Page excerpt:

1 (edited by embedded 2017-04-15 08:54:40)

Topic: WOLFMQTT_NONBLOCK

Hi,

i'm in process to porting wolfMQTT + wolfSSL (aws) in a microcontroller,
i'm start from the example "awsiot.c" and in blocking mode the library work properly, but with WOLFMQTT_NONBLOCK there are some issue with the timeout of the read function

my porting of mqttnet.c
NetRead()

    return MQTT_CODE_ERROR_NETWORK; //socket error
    return 0 //Nothing to read
    return data_len //num of byte read
    return MQTT_CODE_ERROR_TIMEOUT //timeout_ms expired 

if there are not activity between the client and the server, after DEFAULT_CMD_TIMEOUT_MS the function NetRead return MQTT_CODE_ERROR_TIMEOUT

src/mqtt_socket.c

    
51:    if (rc == 0 || rc == MQTT_CODE_ERROR_TIMEOUT) {
52:        rc = WOLFSSL_CBIO_ERR_WANT_READ;
53:    }
54:    else if (rc < 0) {
55:        rc = WOLFSSL_CBIO_ERR_GENERAL;
56:    }

but the library overwrite the result with WOLFSSL_CBIO_ERR_WANT_READ if there are a timeout and also for "no data available"

src/mqtt_socket.c

    
157:        if (error == SSL_ERROR_WANT_READ) {
158:        #ifdef WOLFMQTT_NONBLOCK
159:            rc = MQTT_CODE_CONTINUE;
160:        #else
161:            rc = MQTT_CODE_ERROR_TIMEOUT;
162:        #endif
163:        }

in the next step of the code the result is set just checking the #define, so the initial information of timeout is lost and the code do the same path between "no data available" and timeout

i tried also to return MQTT_CODE_CONTINUE when the data is not available but the library set the result with WOLFSSL_CBIO_ERR_GENERAL and off course the code stop.


is a issue of the library or i misunderstood / or wrong implemented?
in any case, some suggestion how to solve the issue?

Share

Re: WOLFMQTT_NONBLOCK

Hi embedded,

In non-blocking mode a timeout should never be reached, ever. The timeout is for one specific "blocking mode" case:

BLOCKING MODE:

1. server and client are connected.

Input records:
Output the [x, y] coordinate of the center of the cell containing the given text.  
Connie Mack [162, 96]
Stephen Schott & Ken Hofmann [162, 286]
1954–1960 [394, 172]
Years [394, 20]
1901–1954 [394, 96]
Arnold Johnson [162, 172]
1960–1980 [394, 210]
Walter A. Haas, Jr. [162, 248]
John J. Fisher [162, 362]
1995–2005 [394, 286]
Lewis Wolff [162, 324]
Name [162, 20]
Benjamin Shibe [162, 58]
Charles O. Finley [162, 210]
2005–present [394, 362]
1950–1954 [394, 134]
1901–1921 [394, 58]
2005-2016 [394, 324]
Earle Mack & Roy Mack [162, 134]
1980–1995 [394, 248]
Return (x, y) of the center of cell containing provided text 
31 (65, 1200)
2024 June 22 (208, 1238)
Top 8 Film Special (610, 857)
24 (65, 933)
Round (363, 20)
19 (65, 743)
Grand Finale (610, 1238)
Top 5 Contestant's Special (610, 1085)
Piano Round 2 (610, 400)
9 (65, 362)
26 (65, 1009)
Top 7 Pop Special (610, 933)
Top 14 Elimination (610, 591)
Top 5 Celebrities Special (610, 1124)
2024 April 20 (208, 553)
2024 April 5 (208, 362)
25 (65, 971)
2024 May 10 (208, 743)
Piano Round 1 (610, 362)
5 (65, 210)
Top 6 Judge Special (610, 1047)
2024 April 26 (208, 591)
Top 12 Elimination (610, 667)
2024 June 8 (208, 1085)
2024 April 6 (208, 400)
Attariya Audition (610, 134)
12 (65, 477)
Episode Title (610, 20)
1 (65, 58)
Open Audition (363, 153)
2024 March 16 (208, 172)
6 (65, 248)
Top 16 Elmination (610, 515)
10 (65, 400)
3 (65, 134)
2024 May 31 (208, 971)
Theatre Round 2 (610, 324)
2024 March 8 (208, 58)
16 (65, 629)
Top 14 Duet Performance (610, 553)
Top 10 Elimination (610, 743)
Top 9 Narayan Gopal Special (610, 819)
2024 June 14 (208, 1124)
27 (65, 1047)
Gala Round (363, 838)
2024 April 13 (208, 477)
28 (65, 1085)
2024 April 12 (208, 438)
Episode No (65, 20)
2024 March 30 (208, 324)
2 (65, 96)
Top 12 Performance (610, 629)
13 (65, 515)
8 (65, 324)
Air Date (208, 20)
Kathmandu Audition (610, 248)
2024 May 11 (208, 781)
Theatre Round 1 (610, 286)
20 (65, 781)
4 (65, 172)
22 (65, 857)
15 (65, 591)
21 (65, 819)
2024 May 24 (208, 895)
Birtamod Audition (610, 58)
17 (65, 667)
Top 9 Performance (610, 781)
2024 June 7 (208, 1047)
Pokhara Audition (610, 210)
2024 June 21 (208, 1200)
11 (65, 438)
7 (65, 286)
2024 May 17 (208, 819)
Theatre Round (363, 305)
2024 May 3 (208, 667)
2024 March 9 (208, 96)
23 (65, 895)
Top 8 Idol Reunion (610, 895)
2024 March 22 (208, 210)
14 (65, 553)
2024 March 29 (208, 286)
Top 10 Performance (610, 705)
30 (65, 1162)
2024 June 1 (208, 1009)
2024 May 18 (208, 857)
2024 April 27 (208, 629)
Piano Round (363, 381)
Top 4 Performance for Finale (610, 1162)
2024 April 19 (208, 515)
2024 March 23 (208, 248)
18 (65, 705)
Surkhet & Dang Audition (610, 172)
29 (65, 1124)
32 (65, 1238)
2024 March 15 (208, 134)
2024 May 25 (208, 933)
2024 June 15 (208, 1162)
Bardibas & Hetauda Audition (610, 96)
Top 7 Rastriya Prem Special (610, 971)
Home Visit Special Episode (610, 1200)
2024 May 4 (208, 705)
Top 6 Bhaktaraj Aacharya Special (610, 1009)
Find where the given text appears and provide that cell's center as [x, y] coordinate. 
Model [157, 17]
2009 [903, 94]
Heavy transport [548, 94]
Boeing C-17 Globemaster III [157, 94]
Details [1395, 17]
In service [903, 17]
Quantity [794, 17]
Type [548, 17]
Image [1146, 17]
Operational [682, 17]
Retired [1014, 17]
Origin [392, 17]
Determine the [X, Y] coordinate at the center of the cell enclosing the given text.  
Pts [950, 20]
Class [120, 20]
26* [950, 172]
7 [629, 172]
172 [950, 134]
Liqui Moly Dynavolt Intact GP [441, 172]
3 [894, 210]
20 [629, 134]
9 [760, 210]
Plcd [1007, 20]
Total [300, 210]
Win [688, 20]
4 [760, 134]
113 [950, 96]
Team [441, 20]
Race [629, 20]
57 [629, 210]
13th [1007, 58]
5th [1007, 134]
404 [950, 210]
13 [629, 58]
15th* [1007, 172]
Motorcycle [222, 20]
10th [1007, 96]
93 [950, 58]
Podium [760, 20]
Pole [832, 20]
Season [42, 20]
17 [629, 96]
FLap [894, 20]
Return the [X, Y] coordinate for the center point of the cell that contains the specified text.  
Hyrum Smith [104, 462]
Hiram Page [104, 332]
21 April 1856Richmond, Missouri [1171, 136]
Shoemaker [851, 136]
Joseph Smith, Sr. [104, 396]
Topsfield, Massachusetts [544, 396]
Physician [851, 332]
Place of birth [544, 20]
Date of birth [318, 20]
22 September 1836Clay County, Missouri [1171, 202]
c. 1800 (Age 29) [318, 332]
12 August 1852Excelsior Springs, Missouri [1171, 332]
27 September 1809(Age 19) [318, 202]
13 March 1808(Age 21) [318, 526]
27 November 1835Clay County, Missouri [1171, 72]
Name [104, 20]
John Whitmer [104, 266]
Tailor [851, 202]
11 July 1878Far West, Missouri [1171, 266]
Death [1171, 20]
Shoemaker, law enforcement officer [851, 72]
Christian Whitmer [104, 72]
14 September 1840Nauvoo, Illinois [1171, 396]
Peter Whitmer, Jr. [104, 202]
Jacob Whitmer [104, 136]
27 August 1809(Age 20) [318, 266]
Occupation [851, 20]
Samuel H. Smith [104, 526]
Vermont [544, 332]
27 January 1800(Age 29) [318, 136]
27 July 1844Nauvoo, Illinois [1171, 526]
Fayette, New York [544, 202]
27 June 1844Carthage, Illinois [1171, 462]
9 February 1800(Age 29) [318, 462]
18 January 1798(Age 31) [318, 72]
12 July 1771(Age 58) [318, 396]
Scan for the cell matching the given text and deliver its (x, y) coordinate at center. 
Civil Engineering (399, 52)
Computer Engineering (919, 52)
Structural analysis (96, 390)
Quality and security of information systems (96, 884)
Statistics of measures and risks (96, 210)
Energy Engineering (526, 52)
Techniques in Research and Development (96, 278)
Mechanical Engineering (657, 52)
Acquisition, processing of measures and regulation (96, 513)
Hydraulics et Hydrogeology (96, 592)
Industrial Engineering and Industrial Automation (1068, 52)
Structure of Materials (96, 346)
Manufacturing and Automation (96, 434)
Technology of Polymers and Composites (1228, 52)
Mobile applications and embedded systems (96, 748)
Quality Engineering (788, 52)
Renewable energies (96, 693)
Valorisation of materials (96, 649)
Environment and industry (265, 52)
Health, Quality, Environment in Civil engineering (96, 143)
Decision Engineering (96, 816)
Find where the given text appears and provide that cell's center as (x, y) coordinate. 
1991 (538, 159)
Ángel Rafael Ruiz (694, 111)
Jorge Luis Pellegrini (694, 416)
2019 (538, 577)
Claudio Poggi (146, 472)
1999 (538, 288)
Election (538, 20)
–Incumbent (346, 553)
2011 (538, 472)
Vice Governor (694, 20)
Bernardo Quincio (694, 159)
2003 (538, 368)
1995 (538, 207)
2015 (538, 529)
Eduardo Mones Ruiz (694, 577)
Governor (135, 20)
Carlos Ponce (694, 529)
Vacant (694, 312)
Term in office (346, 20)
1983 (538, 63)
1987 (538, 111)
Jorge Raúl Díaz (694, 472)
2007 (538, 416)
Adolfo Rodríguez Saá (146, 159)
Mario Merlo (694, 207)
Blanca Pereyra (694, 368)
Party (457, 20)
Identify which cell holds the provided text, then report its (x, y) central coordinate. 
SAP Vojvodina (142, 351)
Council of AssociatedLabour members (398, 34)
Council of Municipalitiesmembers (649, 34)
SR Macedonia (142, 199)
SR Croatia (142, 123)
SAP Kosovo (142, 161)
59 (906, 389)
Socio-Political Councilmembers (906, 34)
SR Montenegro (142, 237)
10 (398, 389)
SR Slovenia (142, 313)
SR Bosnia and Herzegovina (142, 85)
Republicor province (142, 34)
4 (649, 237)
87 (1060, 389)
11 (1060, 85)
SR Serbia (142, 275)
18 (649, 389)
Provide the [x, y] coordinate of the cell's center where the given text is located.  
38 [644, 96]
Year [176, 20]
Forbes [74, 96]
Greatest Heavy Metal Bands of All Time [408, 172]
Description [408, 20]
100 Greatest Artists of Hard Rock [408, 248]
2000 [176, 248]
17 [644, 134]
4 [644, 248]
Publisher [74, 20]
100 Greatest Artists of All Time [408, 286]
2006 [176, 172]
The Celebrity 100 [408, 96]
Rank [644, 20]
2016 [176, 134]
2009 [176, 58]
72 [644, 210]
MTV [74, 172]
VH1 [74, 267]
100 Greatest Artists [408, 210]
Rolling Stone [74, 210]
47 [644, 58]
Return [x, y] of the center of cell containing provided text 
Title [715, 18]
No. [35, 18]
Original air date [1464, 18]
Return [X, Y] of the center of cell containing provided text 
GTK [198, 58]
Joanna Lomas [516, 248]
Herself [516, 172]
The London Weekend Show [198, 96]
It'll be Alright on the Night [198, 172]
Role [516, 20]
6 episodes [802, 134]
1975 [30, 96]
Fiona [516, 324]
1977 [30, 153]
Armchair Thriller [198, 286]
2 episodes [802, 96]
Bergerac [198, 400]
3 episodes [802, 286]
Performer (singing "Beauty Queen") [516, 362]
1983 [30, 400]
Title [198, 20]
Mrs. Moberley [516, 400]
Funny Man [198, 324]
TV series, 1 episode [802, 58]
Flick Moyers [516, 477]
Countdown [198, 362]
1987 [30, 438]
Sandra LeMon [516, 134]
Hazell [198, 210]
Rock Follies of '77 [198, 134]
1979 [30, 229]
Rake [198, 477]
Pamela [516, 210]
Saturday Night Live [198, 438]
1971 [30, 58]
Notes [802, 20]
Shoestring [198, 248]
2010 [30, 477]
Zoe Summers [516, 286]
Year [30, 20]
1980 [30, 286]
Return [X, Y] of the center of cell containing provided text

Objective 1: Write out the records word for word, from their first line up to and including the line with "2024 June 21 (208, 1200)".
Objective 2: Pick up the forum thread about WOLFMQTT_NONBLOCK after its last line and keep writing it.

Reply 1:
Output the [x, y] coordinate of the center of the cell containing the given text.  
Connie Mack [162, 96]
Stephen Schott & Ken Hofmann [162, 286]
1954–1960 [394, 172]
Years [394, 20]
1901–1954 [394, 96]
Arnold Johnson [162, 172]
1960–1980 [394, 210]
Walter A. Haas, Jr. [162, 248]
John J. Fisher [162, 362]
1995–2005 [394, 286]
Lewis Wolff [162, 324]
Name [162, 20]
Benjamin Shibe [162, 58]
Charles O. Finley [162, 210]
2005–present [394, 362]
1950–1954 [394, 134]
1901–1921 [394, 58]
2005-2016 [394, 324]
Earle Mack & Roy Mack [162, 134]
1980–1995 [394, 248]
Return (x, y) of the center of cell containing provided text 
31 (65, 1200)
2024 June 22 (208, 1238)
Top 8 Film Special (610, 857)
24 (65, 933)
Round (363, 20)
19 (65, 743)
Grand Finale (610, 1238)
Top 5 Contestant's Special (610, 1085)
Piano Round 2 (610, 400)
9 (65, 362)
26 (65, 1009)
Top 7 Pop Special (610, 933)
Top 14 Elimination (610, 591)
Top 5 Celebrities Special (610, 1124)
2024 April 20 (208, 553)
2024 April 5 (208, 362)
25 (65, 971)
2024 May 10 (208, 743)
Piano Round 1 (610, 362)
5 (65, 210)
Top 6 Judge Special (610, 1047)
2024 April 26 (208, 591)
Top 12 Elimination (610, 667)
2024 June 8 (208, 1085)
2024 April 6 (208, 400)
Attariya Audition (610, 134)
12 (65, 477)
Episode Title (610, 20)
1 (65, 58)
Open Audition (363, 153)
2024 March 16 (208, 172)
6 (65, 248)
Top 16 Elmination (610, 515)
10 (65, 400)
3 (65, 134)
2024 May 31 (208, 971)
Theatre Round 2 (610, 324)
2024 March 8 (208, 58)
16 (65, 629)
Top 14 Duet Performance (610, 553)
Top 10 Elimination (610, 743)
Top 9 Narayan Gopal Special (610, 819)
2024 June 14 (208, 1124)
27 (65, 1047)
Gala Round (363, 838)
2024 April 13 (208, 477)
28 (65, 1085)
2024 April 12 (208, 438)
Episode No (65, 20)
2024 March 30 (208, 324)
2 (65, 96)
Top 12 Performance (610, 629)
13 (65, 515)
8 (65, 324)
Air Date (208, 20)
Kathmandu Audition (610, 248)
2024 May 11 (208, 781)
Theatre Round 1 (610, 286)
20 (65, 781)
4 (65, 172)
22 (65, 857)
15 (65, 591)
21 (65, 819)
2024 May 24 (208, 895)
Birtamod Audition (610, 58)
17 (65, 667)
Top 9 Performance (610, 781)
2024 June 7 (208, 1047)
Pokhara Audition (610, 210)
2024 June 21 (208, 1200)

Reply 2:
2. Server advances TLS state machine to a "read" state and enters the receive data method.
3. Client ungracefully disconnects (network goes down temporarily or something else unexpected happens)
4. Server gets stuck waiting to receive data FOREVER.
5. Insert TIMEOUT, now server will only get stuck waiting to receive until timeout is reached.
6. Now server has a way to back out and see that the client has disconnected and aborts the session.

NON-BLOCKING MODE:

1. <same as 1 in blocking mode>
2. <same as 2 in blocking mode>
3. <same as 3 in blocking mode>
4. Server checks to see if there is data. No data waiting, returns immediately in non-blocking mode.
5. No need for a timeout
6. server always returns regardless of data or not, sees that the client has disconnected and aborts the session.

There are two layers that play a role in non-blocking, the TCP/IP layer and the TLS layer. Could you make sure that the TCP/IP socket is also configured non-blocking at the TCP level? If you are still getting a TIMEOUT while using WOLFMQTT_NONBLOCK, that means non-blocking mode is not completely configured correctly.


Best Regards,

Kaleb

Re: WOLFMQTT_NONBLOCK

Hi embedded,

One other note from our MQTT developer:

Also if you have WOLFMQTT_NONBLOCK defined then you'll need to handle the MQTT_CODE_CONTINUE response type.
- D.G. wolfSSL Embedded Engineer


Best Regards,

Kaleb

4 (edited by embedded 2017-04-25 11:11:24)

Re: WOLFMQTT_NONBLOCK

First of all thank you for your support and suggestion, but some doubt still present.

Kaleb J. Himes wrote:

Hi embedded,

In non-blocking mode a timeout should never be reached, ever. The timeout is for one specific "blocking mode" case:

if the timeout is never rise from NetRead, how MqttClient_WaitType can restore msg->stat to MQTT_MSG_BEGIN ?

if the msg->stat is set to MQTT_MSG_WAIT, the  mqtt client is stuck on wait state and can not start any new action (like publish)

265:            rc = MqttPacket_Read(client, client->rx_buf, client->rx_buf_len, timeout_ms);
266:            if (rc <= 0) {
267:                if (rc != MQTT_CODE_CONTINUE) {
268:                    msg->stat = MQTT_MSG_BEGIN;
269:                }
270:                return rc;
271:            }

is c language, so off course is possible to force the internal state of the mqqt library from the application layer, but is look like ugly and is not designed to use it in that way. i´m trying to use your library in the right way.

currently i´m looking on this last version

wolfMQTT v0.12 (12/20/16) edit

wolfMQTT v0.11 (11/28/16)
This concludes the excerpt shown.